**Work instructions:** In the stretch from the line that contains "Open the download" through the end of the rows, change "Screen dimensions" to "Screen size" everywhere and leave all else unchanged. Give only those lines.

(Rows of locating words and elements)
——————————
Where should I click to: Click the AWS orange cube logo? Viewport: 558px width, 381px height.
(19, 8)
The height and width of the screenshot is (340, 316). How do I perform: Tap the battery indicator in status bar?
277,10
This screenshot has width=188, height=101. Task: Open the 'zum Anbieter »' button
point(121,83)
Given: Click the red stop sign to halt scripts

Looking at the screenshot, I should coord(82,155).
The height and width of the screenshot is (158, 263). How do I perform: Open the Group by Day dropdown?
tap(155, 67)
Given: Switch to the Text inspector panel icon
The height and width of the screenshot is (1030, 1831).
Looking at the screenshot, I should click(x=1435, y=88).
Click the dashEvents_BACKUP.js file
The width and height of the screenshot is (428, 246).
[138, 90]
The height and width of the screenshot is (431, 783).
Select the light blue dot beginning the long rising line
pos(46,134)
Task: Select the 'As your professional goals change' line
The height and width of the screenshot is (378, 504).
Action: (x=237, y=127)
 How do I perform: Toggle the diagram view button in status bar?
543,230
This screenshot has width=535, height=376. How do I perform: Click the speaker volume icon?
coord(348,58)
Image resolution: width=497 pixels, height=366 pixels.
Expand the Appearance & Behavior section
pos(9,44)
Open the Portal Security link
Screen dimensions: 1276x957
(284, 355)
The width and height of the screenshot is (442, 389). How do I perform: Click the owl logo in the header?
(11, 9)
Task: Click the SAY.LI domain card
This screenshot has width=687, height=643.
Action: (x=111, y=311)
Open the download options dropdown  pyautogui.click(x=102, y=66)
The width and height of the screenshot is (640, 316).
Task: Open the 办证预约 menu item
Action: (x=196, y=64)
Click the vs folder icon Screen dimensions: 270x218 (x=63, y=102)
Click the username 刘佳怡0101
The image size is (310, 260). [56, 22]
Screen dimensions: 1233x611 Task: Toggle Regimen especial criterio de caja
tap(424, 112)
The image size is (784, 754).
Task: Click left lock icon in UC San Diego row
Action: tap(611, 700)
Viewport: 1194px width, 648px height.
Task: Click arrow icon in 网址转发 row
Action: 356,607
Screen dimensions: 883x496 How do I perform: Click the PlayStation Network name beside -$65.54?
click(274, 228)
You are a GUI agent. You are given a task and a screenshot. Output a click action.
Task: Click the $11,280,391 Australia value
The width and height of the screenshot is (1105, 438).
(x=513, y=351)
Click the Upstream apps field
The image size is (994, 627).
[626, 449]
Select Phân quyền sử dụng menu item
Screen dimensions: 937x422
——————————
**Written answer:**
Open the download options dropdown  pyautogui.click(x=102, y=66)
The width and height of the screenshot is (640, 316).
Task: Open the 办证预约 menu item
Action: (x=196, y=64)
Click the vs folder icon Screen size: 270x218 (x=63, y=102)
Click the username 刘佳怡0101
The image size is (310, 260). [56, 22]
Screen size: 1233x611 Task: Toggle Regimen especial criterio de caja
tap(424, 112)
The image size is (784, 754).
Task: Click left lock icon in UC San Diego row
Action: tap(611, 700)
Viewport: 1194px width, 648px height.
Task: Click arrow icon in 网址转发 row
Action: 356,607
Screen size: 883x496 How do I perform: Click the PlayStation Network name beside -$65.54?
click(274, 228)
You are a GUI agent. You are given a task and a screenshot. Output a click action.
Task: Click the $11,280,391 Australia value
The width and height of the screenshot is (1105, 438).
(x=513, y=351)
Click the Upstream apps field
The image size is (994, 627).
[626, 449]
Select Phân quyền sử dụng menu item
Screen size: 937x422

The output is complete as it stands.